__Recorded data__:
▽
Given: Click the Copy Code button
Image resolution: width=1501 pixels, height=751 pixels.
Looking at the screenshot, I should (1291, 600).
△
▽
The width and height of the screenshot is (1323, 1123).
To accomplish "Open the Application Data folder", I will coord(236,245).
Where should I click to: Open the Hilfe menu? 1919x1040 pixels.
△
▽
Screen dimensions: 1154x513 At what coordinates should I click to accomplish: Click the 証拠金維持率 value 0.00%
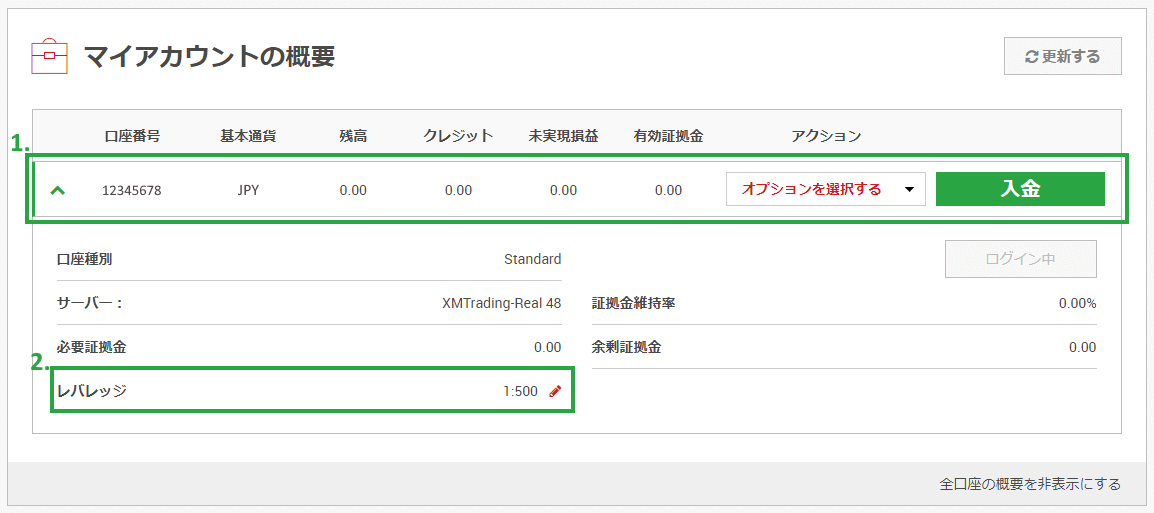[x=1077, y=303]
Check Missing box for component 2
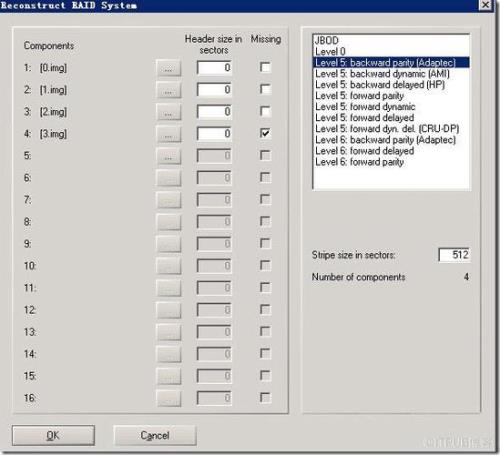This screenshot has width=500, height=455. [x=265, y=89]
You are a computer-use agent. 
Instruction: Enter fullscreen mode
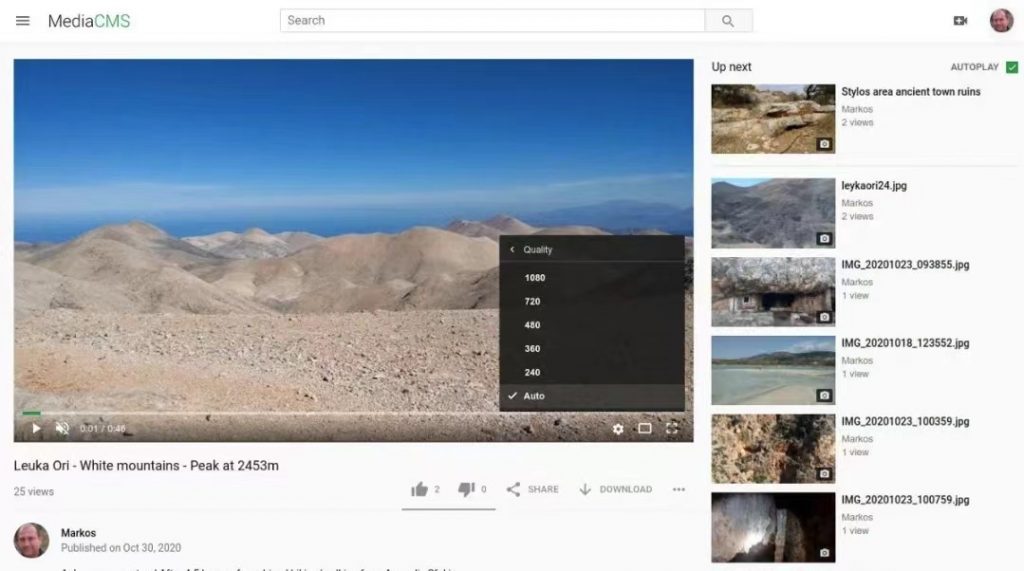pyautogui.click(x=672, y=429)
△
__Task goal__:
The job here is to find each line above with the word "Open" and copy it.

__Task response__:
To accomplish "Open the Application Data folder", I will coord(236,245).
Where should I click to: Open the Hilfe menu? 1919x1040 pixels.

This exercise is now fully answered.